→ **What you need to do**
Reproduce, unchanged, the lines between the one holding "The width and height of the screenshot is (1440, 654)." and the last line of the records, including both ends, but no pictures.
[[ Data for analysis, beginning ]]
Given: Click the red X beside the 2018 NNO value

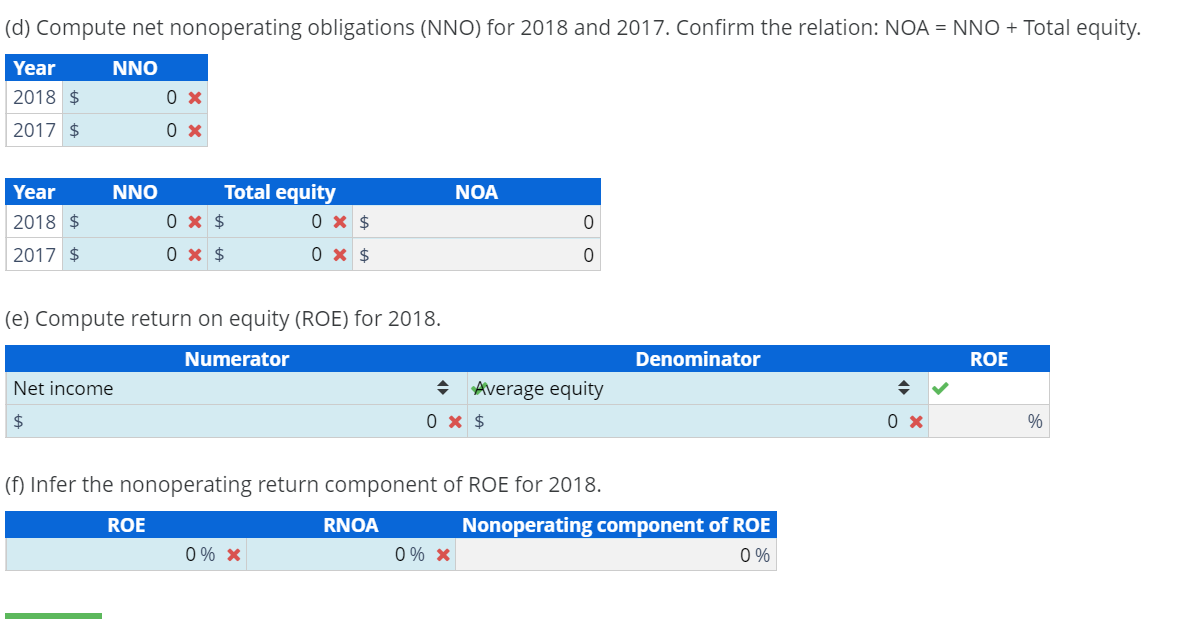Looking at the screenshot, I should pos(196,97).
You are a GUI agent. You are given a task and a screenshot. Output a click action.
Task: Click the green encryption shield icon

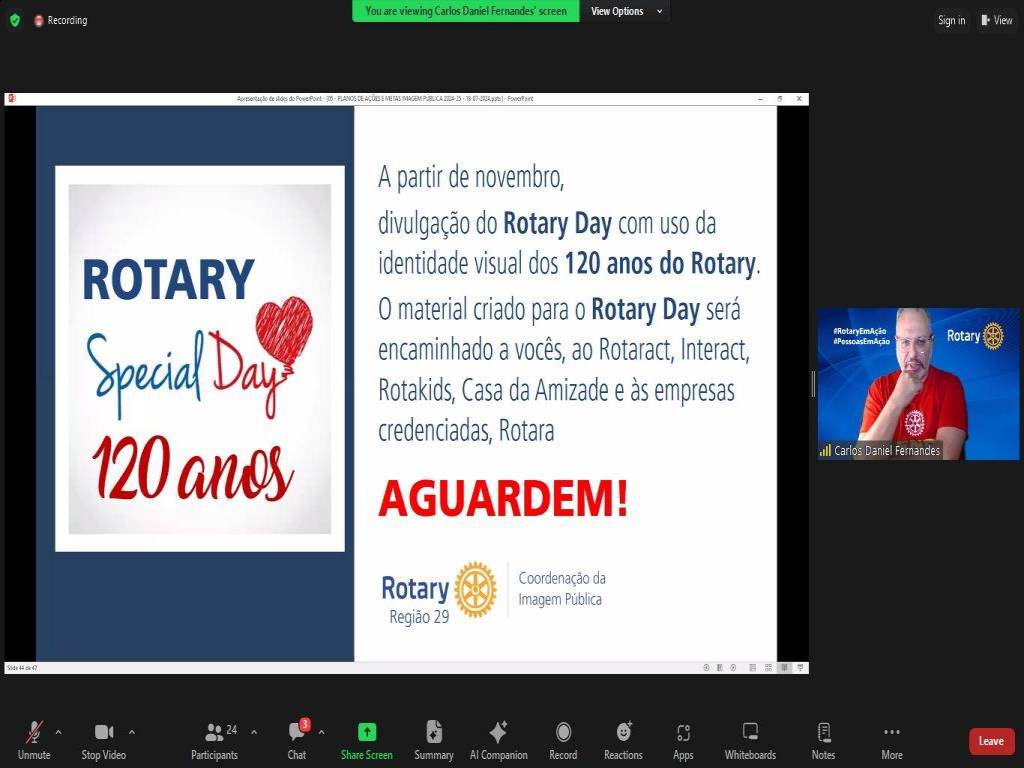click(15, 20)
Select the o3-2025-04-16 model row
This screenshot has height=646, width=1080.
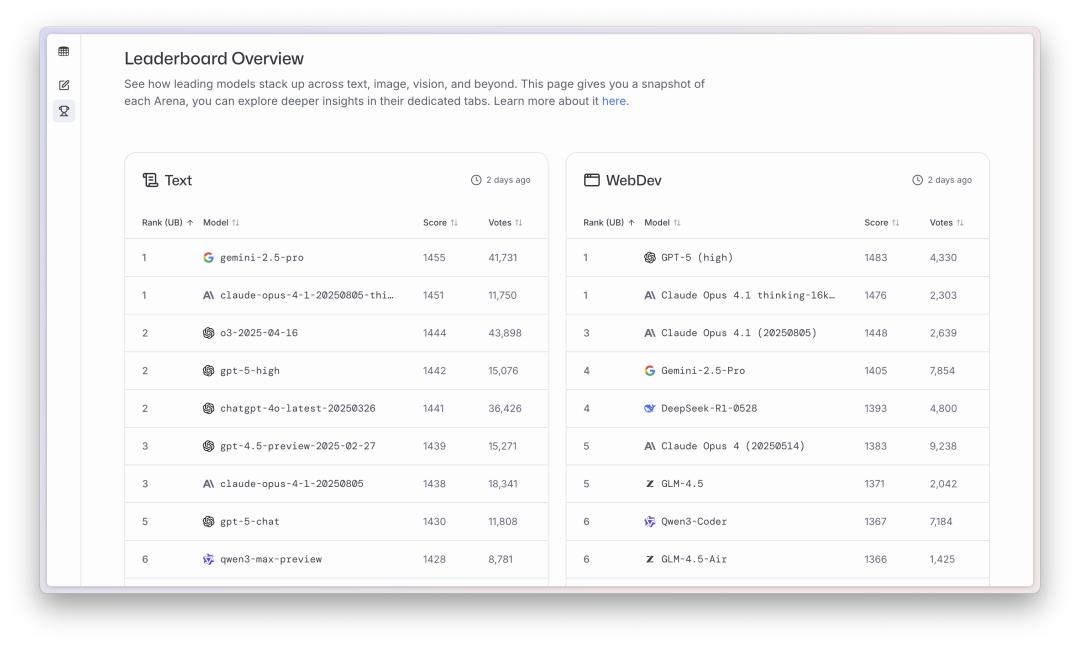[336, 333]
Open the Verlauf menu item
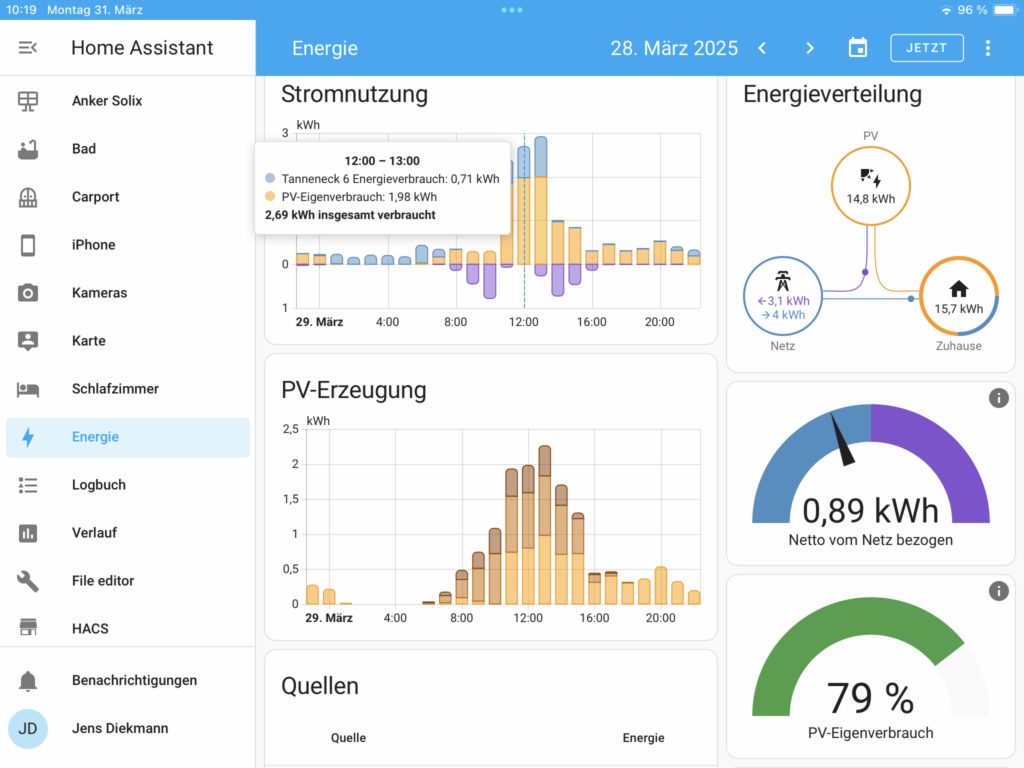 click(x=94, y=533)
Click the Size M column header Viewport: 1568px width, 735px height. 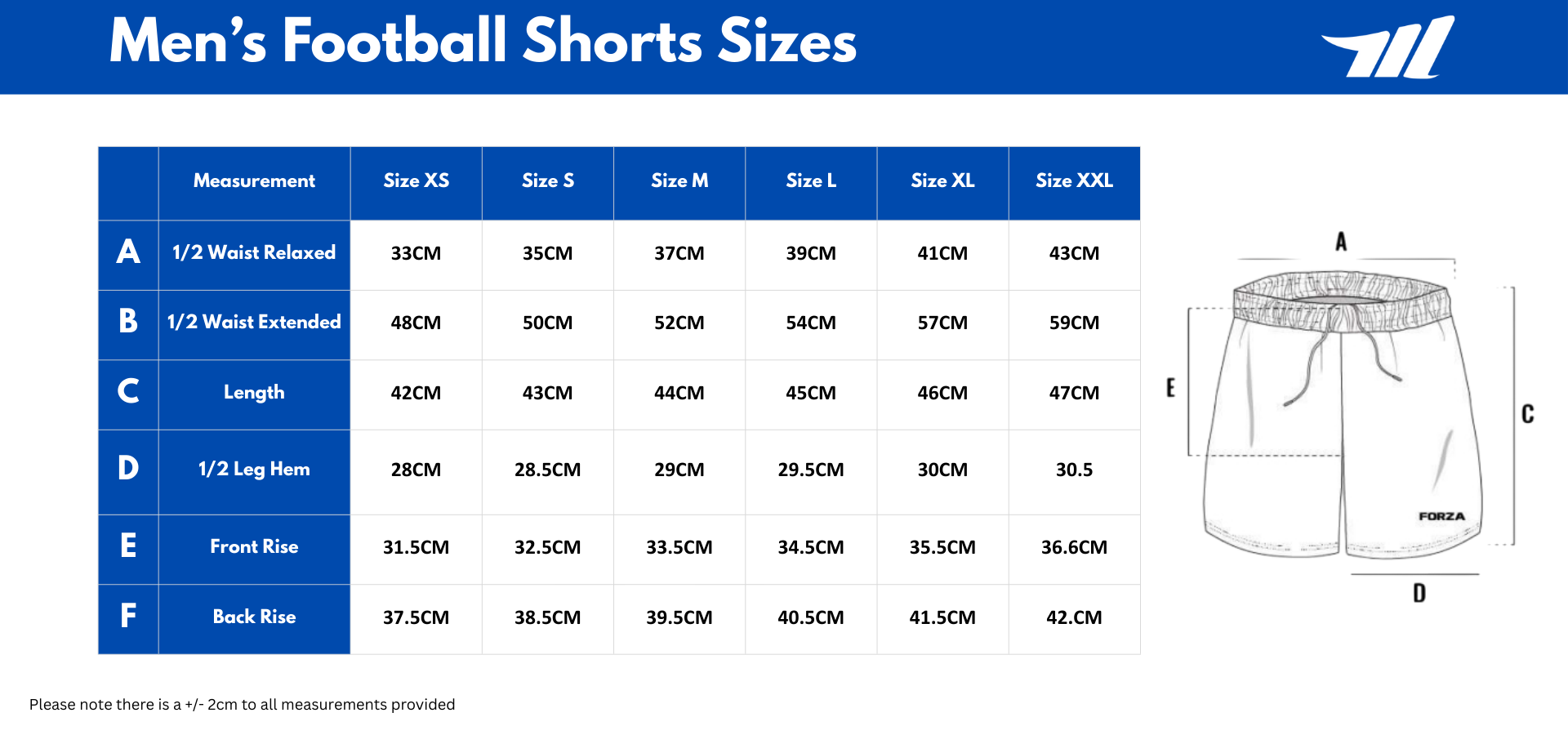679,181

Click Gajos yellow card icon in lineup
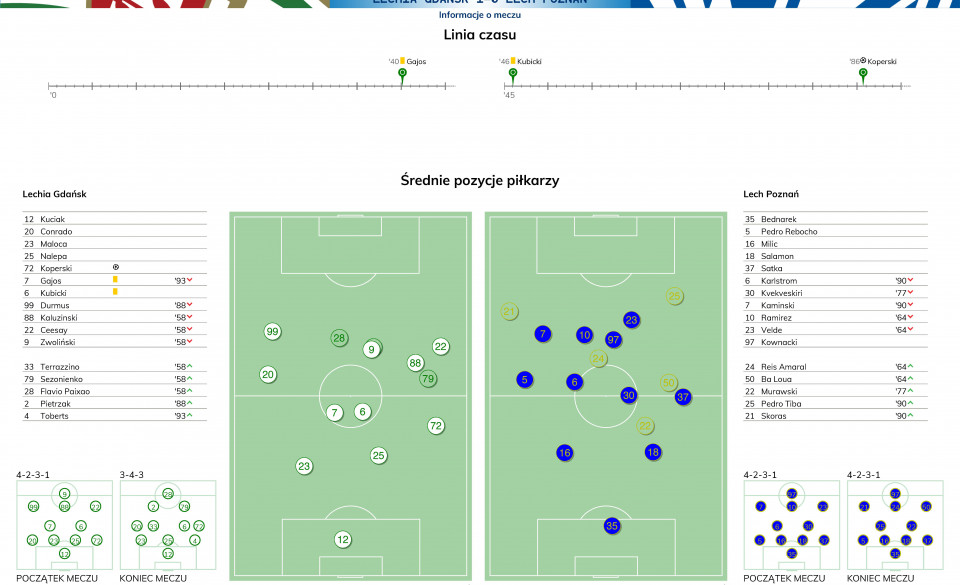click(x=115, y=280)
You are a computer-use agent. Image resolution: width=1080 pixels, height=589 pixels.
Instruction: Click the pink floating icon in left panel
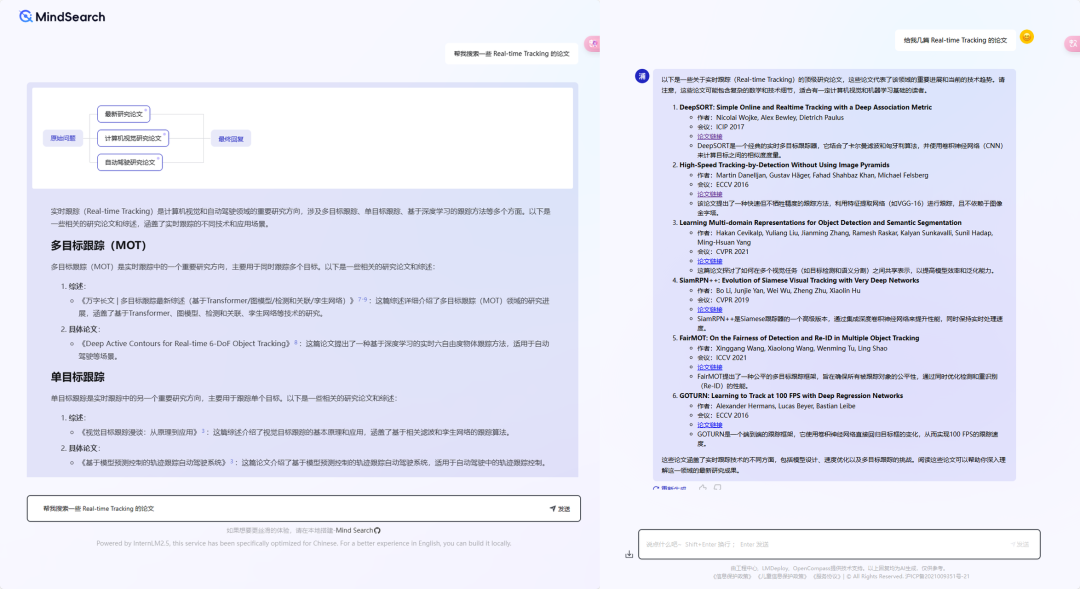pyautogui.click(x=593, y=44)
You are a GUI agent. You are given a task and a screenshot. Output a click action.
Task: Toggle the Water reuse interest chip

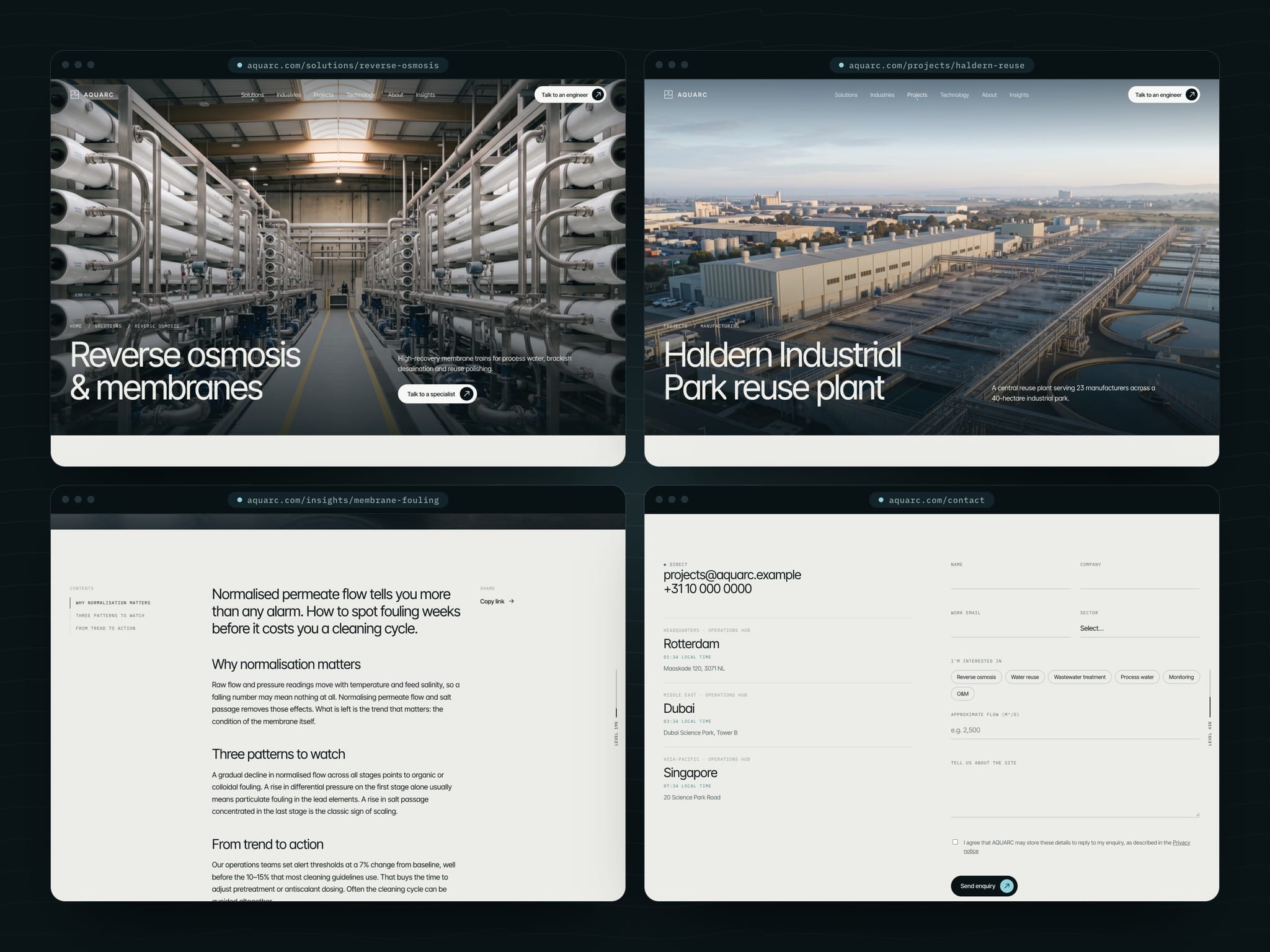point(1024,677)
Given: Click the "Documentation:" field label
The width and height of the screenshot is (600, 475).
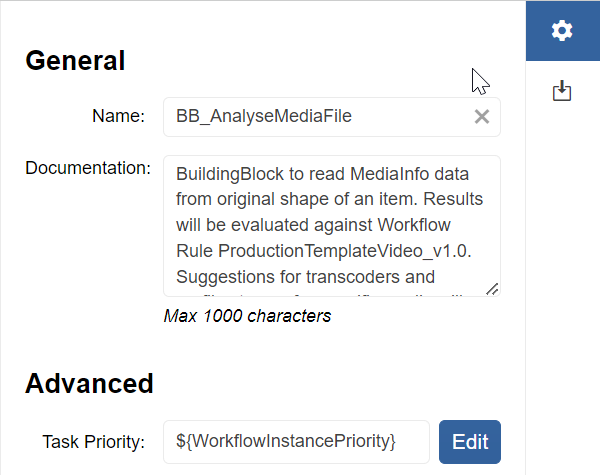Looking at the screenshot, I should tap(88, 167).
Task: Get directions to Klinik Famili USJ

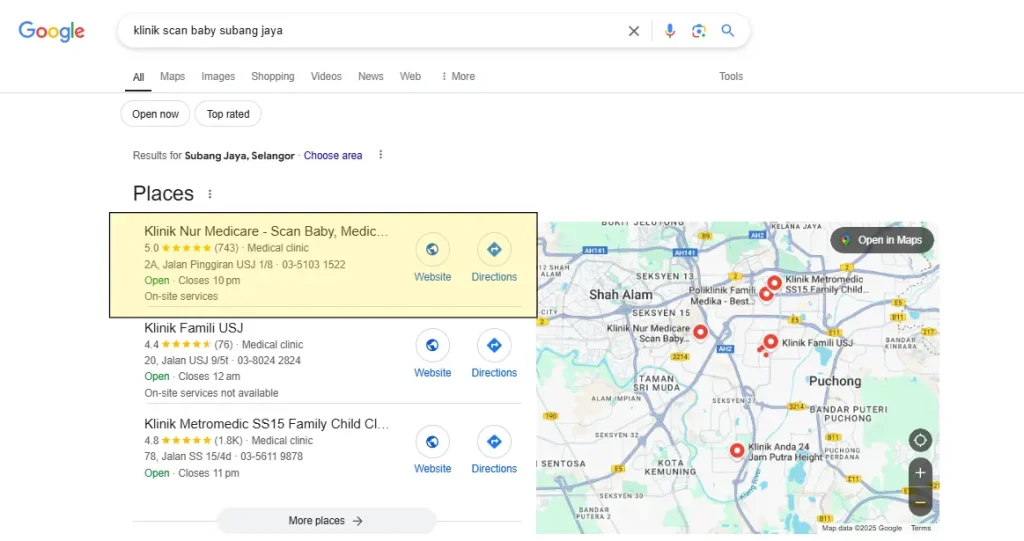Action: pos(494,346)
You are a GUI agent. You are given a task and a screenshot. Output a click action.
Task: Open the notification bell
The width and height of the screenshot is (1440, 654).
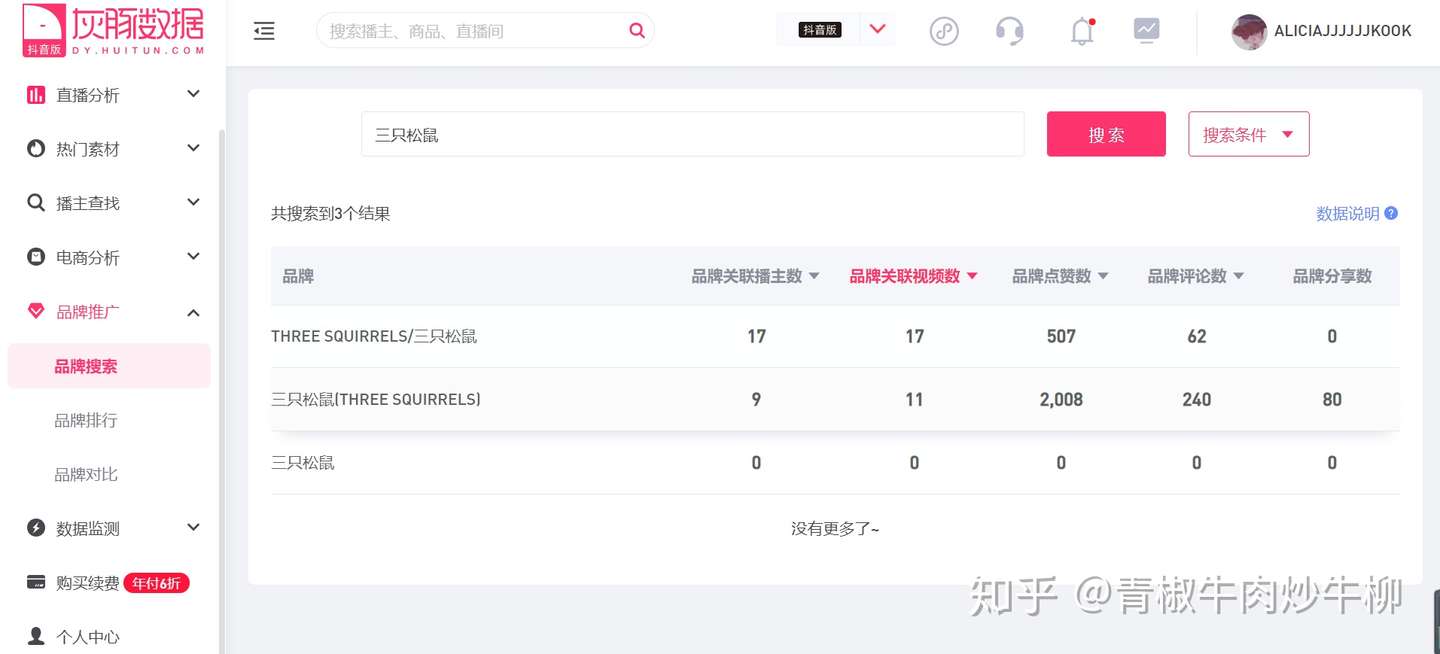click(1082, 31)
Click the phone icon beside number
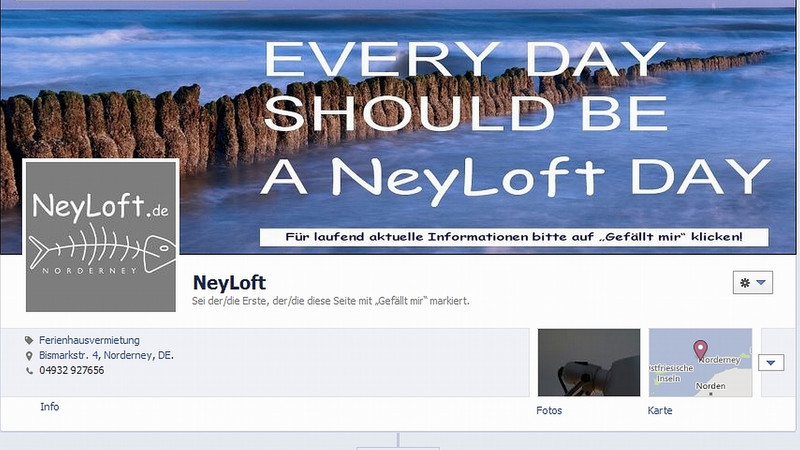Screen dimensions: 800x450 pyautogui.click(x=29, y=371)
[[ Data for analysis, end ]]
→ **Task response**
The width and height of the screenshot is (1440, 654).
click(1082, 31)
Click the phone icon beside number
Screen dimensions: 800x450 pyautogui.click(x=29, y=371)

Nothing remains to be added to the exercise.